== Segment start ==

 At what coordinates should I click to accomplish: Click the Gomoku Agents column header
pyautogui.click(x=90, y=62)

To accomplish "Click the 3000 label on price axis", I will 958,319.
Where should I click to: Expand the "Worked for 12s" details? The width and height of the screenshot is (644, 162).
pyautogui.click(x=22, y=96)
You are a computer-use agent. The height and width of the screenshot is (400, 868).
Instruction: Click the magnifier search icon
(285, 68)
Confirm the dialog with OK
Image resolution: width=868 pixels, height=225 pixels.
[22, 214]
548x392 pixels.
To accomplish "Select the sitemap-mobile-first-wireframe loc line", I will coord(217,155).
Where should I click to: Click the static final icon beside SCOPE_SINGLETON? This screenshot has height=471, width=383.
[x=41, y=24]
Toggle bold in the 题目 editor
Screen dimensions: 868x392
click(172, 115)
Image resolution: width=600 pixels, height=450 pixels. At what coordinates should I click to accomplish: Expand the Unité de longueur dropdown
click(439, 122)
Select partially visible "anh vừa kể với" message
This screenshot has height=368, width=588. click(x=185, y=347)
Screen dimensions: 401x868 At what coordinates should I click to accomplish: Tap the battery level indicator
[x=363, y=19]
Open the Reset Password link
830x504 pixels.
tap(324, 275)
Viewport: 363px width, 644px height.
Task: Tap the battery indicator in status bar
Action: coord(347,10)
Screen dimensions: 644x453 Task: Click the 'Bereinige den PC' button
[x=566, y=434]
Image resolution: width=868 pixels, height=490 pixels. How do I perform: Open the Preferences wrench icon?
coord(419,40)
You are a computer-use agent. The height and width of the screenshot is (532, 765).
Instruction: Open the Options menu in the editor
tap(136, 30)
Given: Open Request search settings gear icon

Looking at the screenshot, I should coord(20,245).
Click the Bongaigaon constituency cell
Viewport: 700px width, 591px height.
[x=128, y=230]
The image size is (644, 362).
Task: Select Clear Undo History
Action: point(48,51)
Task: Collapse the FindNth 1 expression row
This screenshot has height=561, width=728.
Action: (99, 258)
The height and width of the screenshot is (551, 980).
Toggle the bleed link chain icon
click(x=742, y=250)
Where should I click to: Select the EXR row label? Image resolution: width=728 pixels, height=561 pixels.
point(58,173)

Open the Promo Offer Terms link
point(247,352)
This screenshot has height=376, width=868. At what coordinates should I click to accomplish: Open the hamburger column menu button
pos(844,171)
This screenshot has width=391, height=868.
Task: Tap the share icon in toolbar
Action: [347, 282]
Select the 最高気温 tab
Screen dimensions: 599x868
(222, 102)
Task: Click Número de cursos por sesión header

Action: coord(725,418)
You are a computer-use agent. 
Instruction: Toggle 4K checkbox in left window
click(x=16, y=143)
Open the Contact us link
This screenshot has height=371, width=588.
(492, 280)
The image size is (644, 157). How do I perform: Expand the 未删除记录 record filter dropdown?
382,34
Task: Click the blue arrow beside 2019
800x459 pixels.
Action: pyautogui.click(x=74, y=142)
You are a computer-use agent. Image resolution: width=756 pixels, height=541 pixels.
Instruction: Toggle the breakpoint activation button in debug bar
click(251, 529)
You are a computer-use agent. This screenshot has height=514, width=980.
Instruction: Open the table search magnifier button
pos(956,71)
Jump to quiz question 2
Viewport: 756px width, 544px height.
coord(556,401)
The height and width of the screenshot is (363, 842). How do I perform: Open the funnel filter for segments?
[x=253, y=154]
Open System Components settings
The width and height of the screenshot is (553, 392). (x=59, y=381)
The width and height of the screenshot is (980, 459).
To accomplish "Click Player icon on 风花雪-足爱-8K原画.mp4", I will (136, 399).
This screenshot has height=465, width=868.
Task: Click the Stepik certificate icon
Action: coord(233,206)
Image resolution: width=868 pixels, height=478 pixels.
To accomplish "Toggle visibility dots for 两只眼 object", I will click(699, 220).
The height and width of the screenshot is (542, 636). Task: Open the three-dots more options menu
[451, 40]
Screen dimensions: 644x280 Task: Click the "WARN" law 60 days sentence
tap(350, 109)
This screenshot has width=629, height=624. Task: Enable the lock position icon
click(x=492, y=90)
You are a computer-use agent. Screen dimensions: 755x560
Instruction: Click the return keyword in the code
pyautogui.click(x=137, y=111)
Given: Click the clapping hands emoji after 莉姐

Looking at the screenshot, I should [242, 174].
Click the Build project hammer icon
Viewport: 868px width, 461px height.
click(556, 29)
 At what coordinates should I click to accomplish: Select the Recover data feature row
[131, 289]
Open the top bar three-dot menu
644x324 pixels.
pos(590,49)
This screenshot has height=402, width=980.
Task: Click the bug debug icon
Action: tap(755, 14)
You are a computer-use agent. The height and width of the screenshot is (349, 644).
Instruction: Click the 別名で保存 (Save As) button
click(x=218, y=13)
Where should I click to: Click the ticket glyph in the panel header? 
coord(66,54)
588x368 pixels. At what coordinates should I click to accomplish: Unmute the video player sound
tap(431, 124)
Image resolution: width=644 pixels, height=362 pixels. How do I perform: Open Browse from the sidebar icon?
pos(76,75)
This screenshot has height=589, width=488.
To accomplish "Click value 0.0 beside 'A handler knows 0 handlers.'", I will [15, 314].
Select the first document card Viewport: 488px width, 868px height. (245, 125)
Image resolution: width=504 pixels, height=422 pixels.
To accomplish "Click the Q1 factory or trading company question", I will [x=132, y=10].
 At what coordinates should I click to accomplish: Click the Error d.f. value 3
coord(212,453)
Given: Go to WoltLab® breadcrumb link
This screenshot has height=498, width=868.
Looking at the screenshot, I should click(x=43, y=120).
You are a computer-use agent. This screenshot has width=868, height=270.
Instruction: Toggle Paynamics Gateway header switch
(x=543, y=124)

== Segment end ==

» Task item:
Restate every record word for word.

» Written solution:
 At what coordinates should I click to accomplish: Click the Gomoku Agents column header
pyautogui.click(x=90, y=62)

To accomplish "Click the 3000 label on price axis", I will 958,319.
Where should I click to: Expand the "Worked for 12s" details? The width and height of the screenshot is (644, 162).
pyautogui.click(x=22, y=96)
You are a computer-use agent. The height and width of the screenshot is (400, 868).
Instruction: Click the magnifier search icon
(285, 68)
Confirm the dialog with OK
Image resolution: width=868 pixels, height=225 pixels.
[22, 214]
548x392 pixels.
To accomplish "Select the sitemap-mobile-first-wireframe loc line", I will coord(217,155).
Where should I click to: Click the static final icon beside SCOPE_SINGLETON? This screenshot has height=471, width=383.
[x=41, y=24]
Toggle bold in the 题目 editor
Screen dimensions: 868x392
click(172, 115)
Image resolution: width=600 pixels, height=450 pixels. At what coordinates should I click to accomplish: Expand the Unité de longueur dropdown
click(439, 122)
Select partially visible "anh vừa kể với" message
This screenshot has height=368, width=588. click(x=185, y=347)
Screen dimensions: 401x868 At what coordinates should I click to accomplish: Tap the battery level indicator
[x=363, y=19]
Open the Reset Password link
830x504 pixels.
tap(324, 275)
Viewport: 363px width, 644px height.
Task: Tap the battery indicator in status bar
Action: coord(347,10)
Screen dimensions: 644x453 Task: Click the 'Bereinige den PC' button
[x=566, y=434]
Image resolution: width=868 pixels, height=490 pixels. How do I perform: Open the Preferences wrench icon?
coord(419,40)
You are a computer-use agent. The height and width of the screenshot is (532, 765).
Instruction: Open the Options menu in the editor
tap(136, 30)
Given: Open Request search settings gear icon

Looking at the screenshot, I should coord(20,245).
Click the Bongaigaon constituency cell
Viewport: 700px width, 591px height.
[x=128, y=230]
The image size is (644, 362).
Task: Select Clear Undo History
Action: point(48,51)
Task: Collapse the FindNth 1 expression row
This screenshot has height=561, width=728.
Action: (99, 258)
The height and width of the screenshot is (551, 980).
Toggle the bleed link chain icon
click(x=742, y=250)
Where should I click to: Select the EXR row label? Image resolution: width=728 pixels, height=561 pixels.
point(58,173)

Open the Promo Offer Terms link
point(247,352)
This screenshot has height=376, width=868. At what coordinates should I click to accomplish: Open the hamburger column menu button
pos(844,171)
This screenshot has width=391, height=868.
Task: Tap the share icon in toolbar
Action: [347, 282]
Select the 最高気温 tab
Screen dimensions: 599x868
(222, 102)
Task: Click Número de cursos por sesión header

Action: coord(725,418)
You are a computer-use agent. 
Instruction: Toggle 4K checkbox in left window
click(x=16, y=143)
Open the Contact us link
This screenshot has height=371, width=588.
(492, 280)
The image size is (644, 157). How do I perform: Expand the 未删除记录 record filter dropdown?
382,34
Task: Click the blue arrow beside 2019
800x459 pixels.
Action: pyautogui.click(x=74, y=142)
You are a computer-use agent. Image resolution: width=756 pixels, height=541 pixels.
Instruction: Toggle the breakpoint activation button in debug bar
click(251, 529)
You are a computer-use agent. This screenshot has height=514, width=980.
Instruction: Open the table search magnifier button
pos(956,71)
Jump to quiz question 2
Viewport: 756px width, 544px height.
coord(556,401)
The height and width of the screenshot is (363, 842). How do I perform: Open the funnel filter for segments?
[x=253, y=154]
Open System Components settings
The width and height of the screenshot is (553, 392). (x=59, y=381)
The width and height of the screenshot is (980, 459).
To accomplish "Click Player icon on 风花雪-足爱-8K原画.mp4", I will (136, 399).
This screenshot has height=465, width=868.
Task: Click the Stepik certificate icon
Action: coord(233,206)
Image resolution: width=868 pixels, height=478 pixels.
To accomplish "Toggle visibility dots for 两只眼 object", I will click(699, 220).
The height and width of the screenshot is (542, 636). Task: Open the three-dots more options menu
[451, 40]
Screen dimensions: 644x280 Task: Click the "WARN" law 60 days sentence
tap(350, 109)
This screenshot has width=629, height=624. Task: Enable the lock position icon
click(x=492, y=90)
You are a computer-use agent. Screen dimensions: 755x560
Instruction: Click the return keyword in the code
pyautogui.click(x=137, y=111)
Given: Click the clapping hands emoji after 莉姐

Looking at the screenshot, I should [242, 174].
Click the Build project hammer icon
Viewport: 868px width, 461px height.
click(556, 29)
 At what coordinates should I click to accomplish: Select the Recover data feature row
[131, 289]
Open the top bar three-dot menu
644x324 pixels.
pos(590,49)
This screenshot has height=402, width=980.
Task: Click the bug debug icon
Action: tap(755, 14)
You are a computer-use agent. The height and width of the screenshot is (349, 644).
Instruction: Click the 別名で保存 (Save As) button
click(x=218, y=13)
Where should I click to: Click the ticket glyph in the panel header? 
coord(66,54)
588x368 pixels. At what coordinates should I click to accomplish: Unmute the video player sound
tap(431, 124)
Image resolution: width=644 pixels, height=362 pixels. How do I perform: Open Browse from the sidebar icon?
pos(76,75)
This screenshot has height=589, width=488.
To accomplish "Click value 0.0 beside 'A handler knows 0 handlers.'", I will [15, 314].
Select the first document card Viewport: 488px width, 868px height. (245, 125)
Image resolution: width=504 pixels, height=422 pixels.
To accomplish "Click the Q1 factory or trading company question", I will [x=132, y=10].
 At what coordinates should I click to accomplish: Click the Error d.f. value 3
coord(212,453)
Given: Go to WoltLab® breadcrumb link
This screenshot has height=498, width=868.
Looking at the screenshot, I should click(x=43, y=120).
You are a computer-use agent. This screenshot has width=868, height=270.
Instruction: Toggle Paynamics Gateway header switch
(x=543, y=124)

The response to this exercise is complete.